The task>
Can you write out each of the entries below word for word, leaving the pictures out?

Material for this exercise>
::::::::::

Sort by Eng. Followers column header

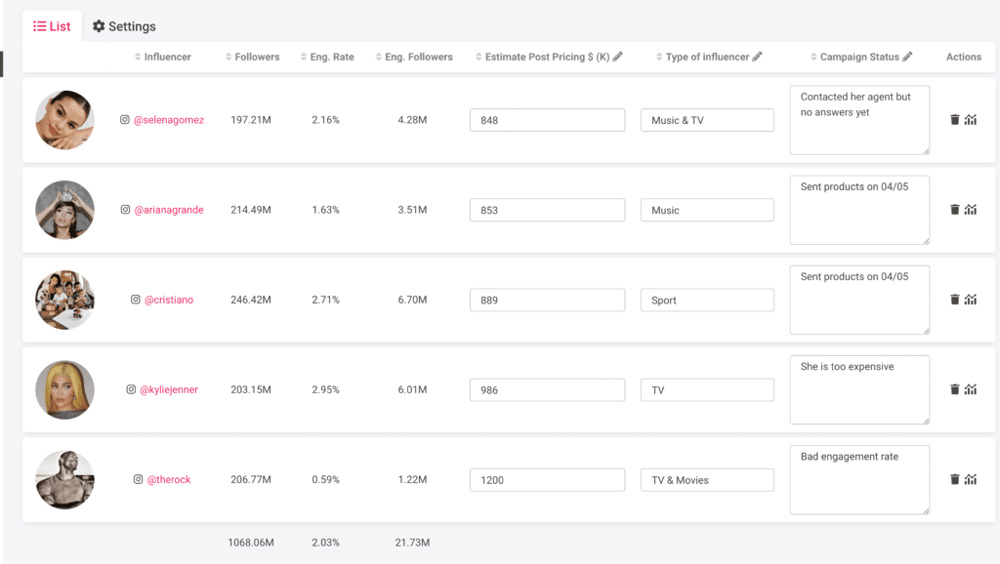coord(414,57)
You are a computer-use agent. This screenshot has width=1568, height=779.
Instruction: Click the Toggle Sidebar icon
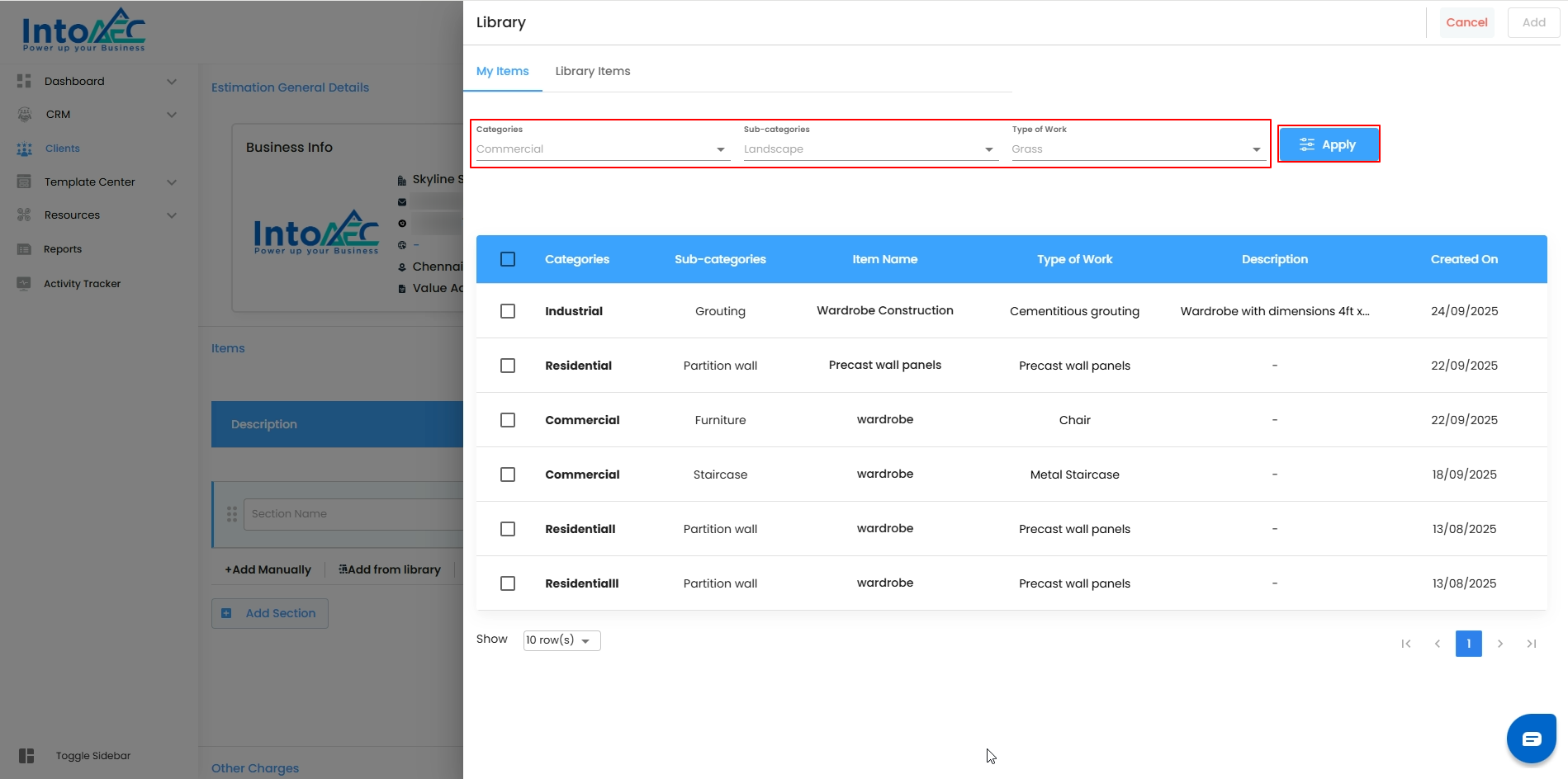(26, 756)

::::::::::

Exercise response>
Sort by Eng. Followers column header

coord(414,57)
You are a computer-use agent. This screenshot has width=1568, height=779.
Instruction: Click the Toggle Sidebar icon
(26, 756)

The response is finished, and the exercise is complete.